Thiazide induces hypocalciuria independent of sodium‐calcium exchanger 1

Abstract

Thiazide diuretics are known to decrease renal calcium excretion. The mechanisms and renal segments involved in thiazide‐induced hypocalciuria remain debated. In the distal tubule, thiazide inhibits Na‐Cl cotransporter and may in turn stimulate Na‐Ca exchanger 1 (NCX1) to promote Ca reabsorption. Here, we examined the role of NCX1 in thiazide‐induced hypocalciuria using kidney‐specific NCX1‐knockout (KO) mice.
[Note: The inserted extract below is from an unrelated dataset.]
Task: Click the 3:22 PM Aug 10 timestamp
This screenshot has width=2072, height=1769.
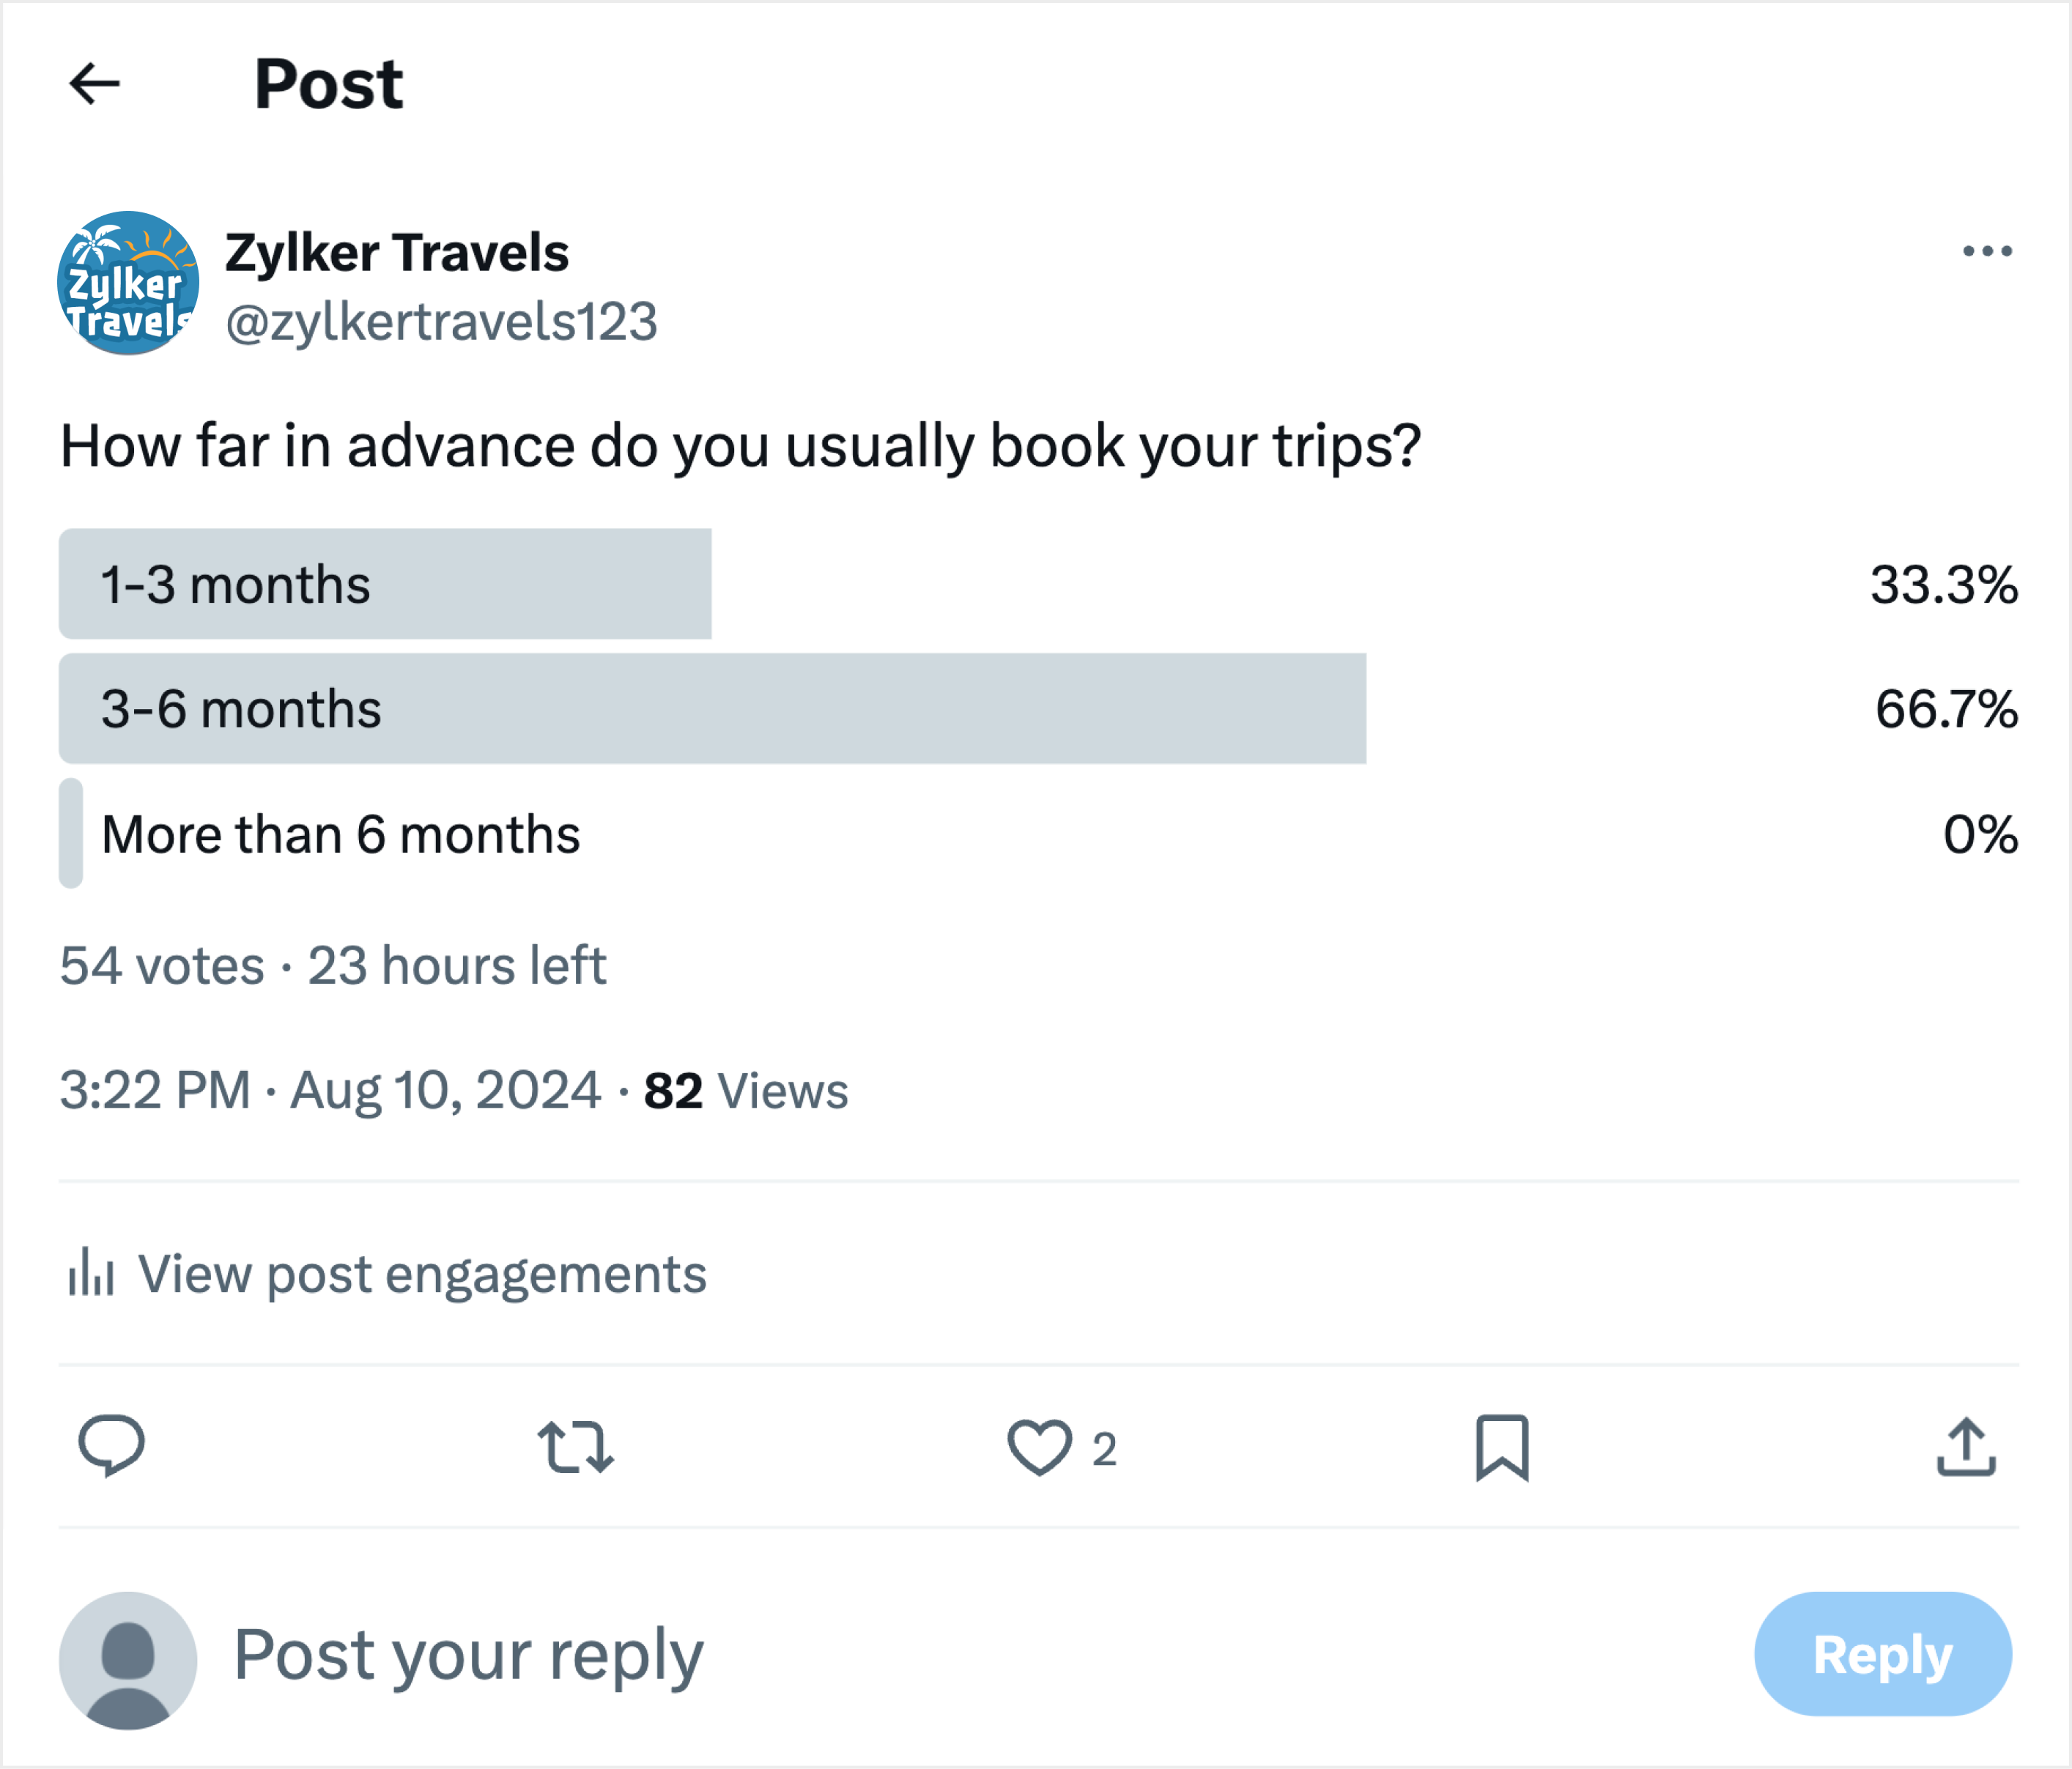Action: pos(330,1090)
A single dose of 25 mg/kg hydrochlorothiazide (HCTZ) or vehicle was injected to KO and wild‐type (WT) mice and urines were collected 0, 1, 2, 3, and 6 h afterwards. NCX1‐KO and WT mice showed similar diuretic responses to HCTZ with peaks of urinary Na/creatinine within 1 h. HCTZ‐induced hypocalciuria was observed by the decreases in urinary Ca/creatinine at 2 and 3 h after HCTZ and the extent of reduction being greater in KO than in WT at 3 h. Fractional excretion of lithium (FELi) in WT mice was reduced to 30% of baseline level 2 h after HCTZ. Whereas in KO mice, FELi was 3‐ times lower than WT at baseline and was not further reduced after HCTZ. The sustained ability of NCX1‐KO mice to lower Ca excretion after HCTZ indicated minimal roles of NCX1, and probably distal tubule, in thiazide‐induced hypocalciuria. Changes in FELi suggested that proximal tubule and thick ascending limb may be the major contributors for the hypocalciuric effect. Supported by Swiss National Science Foundation and IKPP (FP7) program.